What information must the lessor provide to Circle K regarding the franchisee's lease?
Circle_K Franchise · 2025 FDDAnswer from 2025 FDD Document
If you will occupy your Store under a lease negotiated by you with a third party, you must submit the lease to us for prior written approval. Our approval may be conditioned on the following terms and conditions appearing in the lease:
- (1) The initial term, or initial term with renewal terms, must be for at least 10 years, or the term of the Convenience Store Franchise Agreement, whichever is longer.
- (2) The Lessor consents to your use of the Marks and signs as required for a Circle K franchise, and to your operation of a convenience store on the premises.
- (3) You are prohibited from subleasing or assigning all or part of the occupancy rights or extending or renewing the lease without our prior written consent.
- (4) The Lessor must agree to provide to us copies of notices of default and any material breaches given to you under the lease.
- (5) We have the right to enter the premises to make necessary modifications to protect the Marks or the Business System or to cure any default under the Convenience Store Franchise Agreement or the lease.
- (6) We (or someone we designate) have the option, upon default, expiration or termination of the Convenience Store Franchise Agreement, and upon notice to the lessor, to assume your rights under the lease, including the right to assign or sublease. You must furnish us with a copy of any signed lease within 10 days after it is signed.
- (7) If you lose your lease for any reason, including your decision not to enter into a new term, before the end of the 10-year term of your Convenience Store Franchise Agreement, you will be responsible for the payment to TMC of all liquidated damages due under your Convenience Store Franchise Agreement, and the repayment of any unamortized Equipment/Construction Funding, if provided to you by TMC.
Source: Item 8 — RESTRICTIONS ON SOURCES OF PRODUCTS AND SERVICES (FDD pages 45–52)
What This Means (2025 FDD)
According to Circle K's 2025 Franchise Disclosure Document, if a franchisee occupies their store under a lease negotiated with a third party, the lessor must agree to provide Circle K with copies of notices of default and any material breaches given to the franchisee under the lease. This requirement ensures that Circle K is informed of any potential issues with the franchisee's lease obligations.
This provision is crucial for Circle K because it allows them to monitor the franchisee's compliance with the lease terms and take necessary actions to protect their brand and business system. For example, if a franchisee is consistently late on rent payments, Circle K would be notified and could intervene to help the franchisee resolve the issue or, if necessary, take steps to terminate the franchise agreement. This protects Circle K from potential disruptions to the business and maintains the integrity of the franchise network.

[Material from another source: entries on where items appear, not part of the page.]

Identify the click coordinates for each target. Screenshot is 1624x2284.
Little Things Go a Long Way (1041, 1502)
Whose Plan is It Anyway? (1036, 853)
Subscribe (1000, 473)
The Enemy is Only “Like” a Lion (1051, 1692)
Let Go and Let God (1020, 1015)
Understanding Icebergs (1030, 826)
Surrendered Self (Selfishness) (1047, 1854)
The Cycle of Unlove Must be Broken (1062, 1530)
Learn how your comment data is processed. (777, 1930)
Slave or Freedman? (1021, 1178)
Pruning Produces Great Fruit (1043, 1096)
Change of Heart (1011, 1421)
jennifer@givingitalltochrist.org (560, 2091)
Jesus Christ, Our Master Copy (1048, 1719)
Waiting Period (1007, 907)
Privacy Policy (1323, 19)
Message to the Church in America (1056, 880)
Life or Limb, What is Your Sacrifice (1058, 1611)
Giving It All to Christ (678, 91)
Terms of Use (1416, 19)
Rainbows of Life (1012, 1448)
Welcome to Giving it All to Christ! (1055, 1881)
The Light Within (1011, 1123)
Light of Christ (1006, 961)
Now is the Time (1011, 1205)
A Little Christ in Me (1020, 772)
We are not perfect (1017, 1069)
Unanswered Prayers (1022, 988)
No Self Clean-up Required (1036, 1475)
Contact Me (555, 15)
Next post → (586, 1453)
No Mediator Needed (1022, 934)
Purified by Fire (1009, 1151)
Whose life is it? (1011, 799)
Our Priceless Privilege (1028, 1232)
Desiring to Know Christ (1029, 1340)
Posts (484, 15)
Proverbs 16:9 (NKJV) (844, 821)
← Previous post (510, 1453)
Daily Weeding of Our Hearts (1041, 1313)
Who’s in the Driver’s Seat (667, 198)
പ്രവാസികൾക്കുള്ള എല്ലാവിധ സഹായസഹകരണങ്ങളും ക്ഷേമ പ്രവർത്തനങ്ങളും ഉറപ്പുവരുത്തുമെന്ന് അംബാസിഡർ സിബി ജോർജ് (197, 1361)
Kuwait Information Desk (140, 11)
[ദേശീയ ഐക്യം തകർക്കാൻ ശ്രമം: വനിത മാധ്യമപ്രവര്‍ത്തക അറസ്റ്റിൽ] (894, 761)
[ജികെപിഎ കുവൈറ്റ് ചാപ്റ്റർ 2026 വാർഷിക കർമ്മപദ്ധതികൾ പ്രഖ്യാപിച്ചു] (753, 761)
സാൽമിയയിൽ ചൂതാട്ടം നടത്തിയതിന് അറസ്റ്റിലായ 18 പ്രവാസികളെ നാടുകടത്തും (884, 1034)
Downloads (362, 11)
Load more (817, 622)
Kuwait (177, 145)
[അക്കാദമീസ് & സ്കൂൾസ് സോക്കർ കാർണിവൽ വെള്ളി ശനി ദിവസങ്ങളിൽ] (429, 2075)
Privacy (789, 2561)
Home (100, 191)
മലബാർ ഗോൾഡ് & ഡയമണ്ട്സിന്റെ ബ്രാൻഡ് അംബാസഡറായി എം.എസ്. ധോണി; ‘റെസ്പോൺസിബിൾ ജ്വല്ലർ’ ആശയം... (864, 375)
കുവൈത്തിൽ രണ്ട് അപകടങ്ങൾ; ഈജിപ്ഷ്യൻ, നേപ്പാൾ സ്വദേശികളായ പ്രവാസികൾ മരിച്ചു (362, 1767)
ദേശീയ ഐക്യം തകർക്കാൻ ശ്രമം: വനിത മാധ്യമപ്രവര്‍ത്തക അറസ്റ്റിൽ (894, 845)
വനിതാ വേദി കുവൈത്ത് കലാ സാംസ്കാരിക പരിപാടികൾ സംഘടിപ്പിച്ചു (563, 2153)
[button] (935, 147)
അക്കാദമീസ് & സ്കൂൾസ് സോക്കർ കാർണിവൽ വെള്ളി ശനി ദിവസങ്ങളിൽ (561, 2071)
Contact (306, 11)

Furthermore, Circle K retains the right to enter the premises to make necessary modifications to protect the Marks or the Business System or to cure any default under the Convenience Store Franchise Agreement or the lease. Circle K (or someone they designate) also has the option, upon default, expiration, or termination of the Franchise Agreement, and upon notice to the lessor, to assume the franchisee's rights under the lease, including the right to assign or sublease. These stipulations provide Circle K with significant control over the leased premises and ensure the continued operation of the Circle K store even if the franchisee defaults or the franchise agreement is terminated.